Pesticides are labeled by how dangerous they are. Most of those used by schools have the labels “Caution” or “Warning,” rather than the most dangerous chemicals, which are labeled “Danger,” Fournier said.
“The technology is so much better and safer than in the past,” he said. The type of chemicals are safer in general, and those used in baits are more contained and only kill a certain pest, he said.
Yet some of the most dangerous pesticides that may be used in schools are rodenticides, which kill rats and other rodents, Gouge said.
“They’re designed to kill mammals,” she said. “Children are mammals.”
Arizona schools do not have to report pesticide sprayings to a state office, Fournier said.
Rather, each school district keeps its own records, Nair said.
Arizona state law requires that pesticides be applied by a trained professional, and that faculty and parents at schools and child care centers get notified at least 48 hours before pesticides are sprayed at schools.
Inspectors from the state’s Office of Pest Management are responsible for checking if schools are following the law.
Not all school districts notify parents of pesticide spraying, Gouge said in an email. Some districts do not know they should. Others let parents know at the start of the school year.
In the Phoenix area, Kyrene School District, one of the first in Arizona to start Integrated Pest Management more than 15 years ago, might post notices on the main door, in person, or through email, phone or other methods, according to the school district’s website.
Debra Cozens, a Prescott mother of two, has not received notice from schools her children have attended in the area, she said.
“I’m probably more conscious about that stuff than I ever have been,” she said about pesticides, including those used on foods.
Managing Pests
In Arizona and most other states, Integrated Pest Management, an alternative way of managing pests, is voluntary.
The U.S. Environmental Protection Agency recommends schools to use it.
The idea for IPM has been around for decades, but when Dawn Gouge started working at the University of Arizona in 2000, she was aware of only one school district in Arizona that was using the technique, Kyrene School District in the Phoenix metro area, she said.
Now, 44 out of Arizona’s 230 public school districts use IPM, according to recent data from the university.

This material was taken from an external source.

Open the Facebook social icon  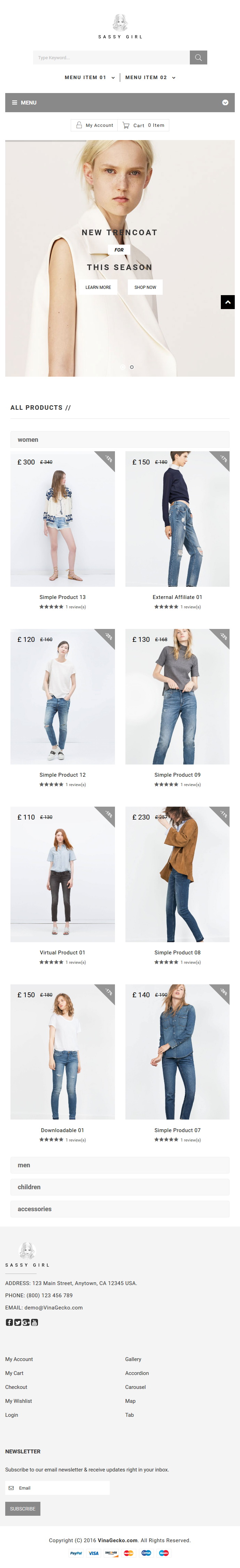click(9, 1322)

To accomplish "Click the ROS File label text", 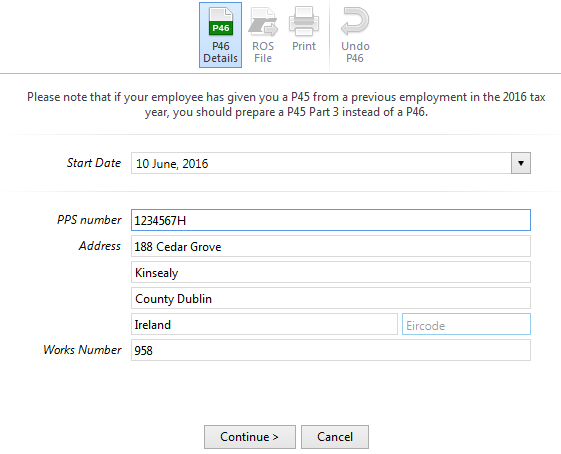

In Arizona schools that use IPM, university research shows that the overall occurrence of pests decreased 78 percent on average. Pesticide use went down 71 percent.
Teaching school employees about IPM is the first step, Gouge said.
The next step is to eliminate the routine spraying of pesticides, Fournier said. Many school districts in Arizona hire contractors trained in pesticide application to spray pesticides inside schools whether there is a pest or not.
“That is not a judicious use of pesticides,” Gouge said. “It’s considered at this point to be just a Band-Aid approach to ‘there’s a pest issue, let’s spray something at it and hope that it works.'”
Routine spraying can be expensive. Some school districts spend $30,000 to $60,000 per year on pesticides, Gouge said. This includes chemicals sprayed both indoors and outdoors on school grounds.
The next step to IPM is to “determine if there’s a pest,” Fournier said. “The second thing is to determine what type of pest,” then use the appropriate ways to get rid of that pest.
Tactics include putting in door sweeps to prevent pests from crawling in beneath doors, installing window screens, filling in cracks, keeping food in sealed containers, clearing drains, sweeping up crumbs, using sticky traps, getting rid of corrugated cardboard which draws cockroaches, and other methods.
“Every time somebody sees a bug, they want to spray,” said Daniel Vezie, a facility staff member at Maricopa Unified School District south of Phoenix, who started the district’s IPM program two years ago.
Instead, he trains teachers to vacuum ants or spiders. He sprays bee or wasp nests with soapy water or rosemary oil to kill them.
“We don’t like doing that either, but I’ve got to, since they’re out there where the kids are,” Vezie said.
Safer methods are considered before pesticides, though sometimes pesticides are used, Fournier said.
“IPM is not an anti-chemical effort,” Gouge said. “So, it’s not organic. We’re not aiming at organic. We’re aiming at the judicious use of pesticides when necessary.”
Vezie does spray pesticides outside the school doors when thousands of crickets invade the school grounds every winter, he said. The crickets used to get indoors, and the insects would be sprayed there.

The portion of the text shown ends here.